Sabah'ın İş Güvenliği Uzmanı ve İşyeri Hekimi Görevlendirme
Zorunluluğu 2020'ye Ertelendi başlıklı haberi sunma biçimi
bazı okurlarımızı rahatsız etti. Hazırlanan görselde 'İşyeri
sahiplerine müjde' spotu kullanılmıştı.
Mahmut Karaarslan adlı okurumuz şunları yazmış:
"Sayın yetkililer! Bu konunun müjde başlığı altında haber
yapılmasını kınıyorum. Sanki hayırlı bir iş midir?
Bu haberden sonra da iş kazası sonucu ölüm haberini veriyorsunuz.
Böyle bir durum olması mümkün mü? İş güvenliği yasasının
ertelenmesini destekliyormuşsunuz gibi bir algı oluşuyor. Lakin tüm
çalışanların tepkisi vardır. Ülkemizde 4 milyon memur ve 15 milyon
çalışan var. Çalışanları etkileyen yasayı bu kadar cesur bir
şekilde müjde olarak nasıl anlatırsınız? Çalışanların tarafında
olmanız ve kanunun ertelenmesi yeni iş kazalarına yol açabilir diye
haber yapmanız daha doğru olmaz mıydı?"
Okurumuzun verdiği sayılar güncel olmasa da milyonlarca insanı
etkileyen bir yasanın ertelenmesi haberini, işveren odaklı olarak
sunmak doğru değildir. Özellikle iş kazalarının bu kadar yoğun ve
işçilerin genellikle mağdur olduğu bir ülkede...
Haberde her ne kadar tam bir ertelemeden değil de kademeli bir
geçişten söz edilmiş ve başka bir gazetede yayımlanan yazıya atıf
yapılmışsa da bu olayın taraflarından olan işçi ve memurların
görüşlerinin yansıtılmaması bir eksiklik.

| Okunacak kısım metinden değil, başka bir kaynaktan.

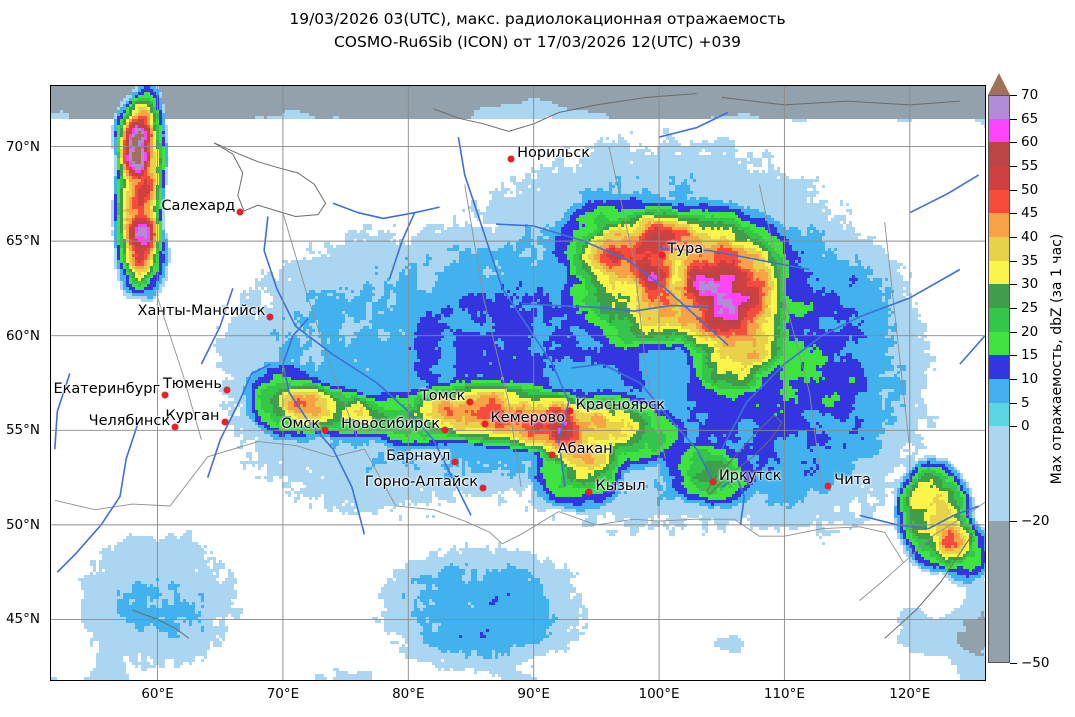  Describe the element at coordinates (22, 383) in the screenshot. I see `latitude-axis-labels: 70°N 65°N 60°N 55°N 50°N 45°N` at that location.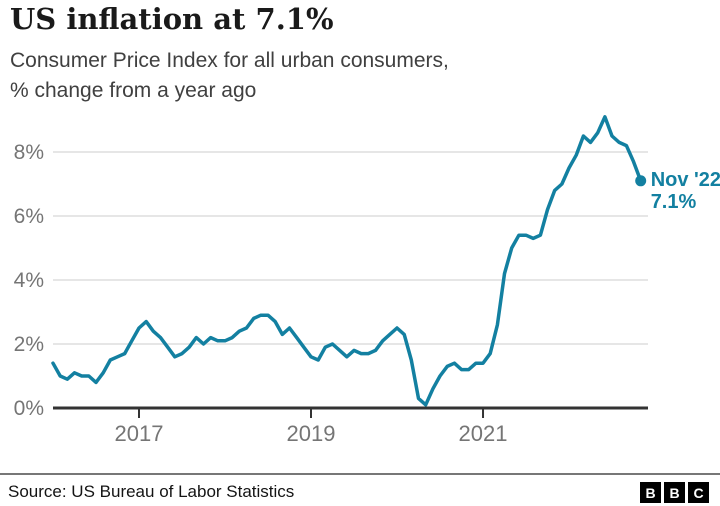  I want to click on x-axis-label: 2021, so click(484, 434). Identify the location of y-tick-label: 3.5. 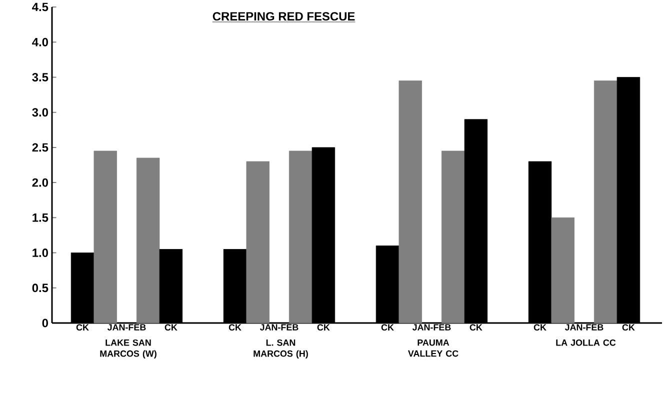
(40, 77).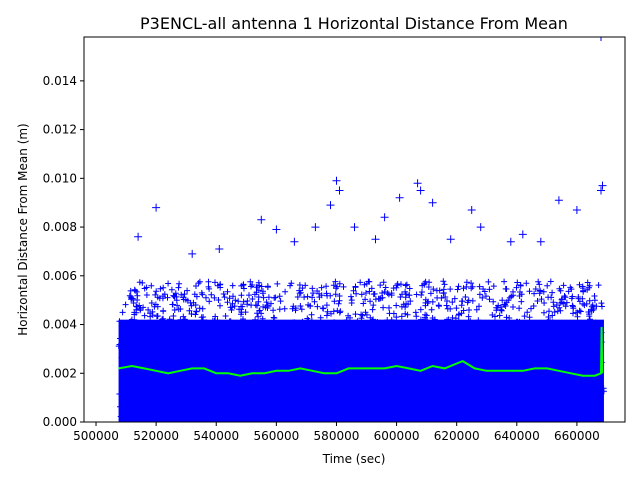 The width and height of the screenshot is (640, 480). Describe the element at coordinates (60, 276) in the screenshot. I see `y-tick-label: 0.006` at that location.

Gazeteci arkadaşlarımız dezavantajlı gruplarla alakalı
haberlerinde, temel haklar ve sorumluluklarla ilgili haberlerde,
daha dikkatli bir dil kullanmalı, güçlünün yanında yer
almamalı.
***
Songül Yarbay!
Şırnak'taki helikopter kazasında şehit düşen askerlerimize
Allah'tan rahmet diliyorum. Vefatlarının ardından Sabah'ta Erhan
Öztürk imzalı bir haber yayımlandı. Muhabirimiz şehit askerlerin
son akşam çektirdikleri fotoğraflara ulaşmıştı. Özel haber olarak
verildi.
Fakat Seda Talay adlı okurumuzun da fark ettiği üzere resim altı
yazılarında bir hata vardı:
"Şırnak şehitlerimizle ilgili haberde, şehit Yarbay Songül Yakut'un
rütbesi bir yerde yüzbaşı, bir yerde yarbay yazılmış. Özellikle de
şehitlerimizle ilgili haberlerde daha titiz olunmasını rica
ediyorum."
Haberi incelediğimde okurumuzun haklı olduğunu gördüm. Songül
Yakut'tan bütün haberlerde yarbay olarak söz edilmesine ve
fotoğraflarda üzerinde rütbesini gösterir askeri üniforma
bulunmasına rağmen bu hata yapılmamalıydı.
Konuyla ilgili eksik malumata sahip olsa; yüzbaşı, yarbay gibi
kelimelerin kısaltmalarını tam olarak çözemese bile bir gazetecinin
rütbedeki yıldızların ne anlama geldiğini bilmesini beklemek yanlış
olmaz. Resim altı yazıları düzeltilmeli.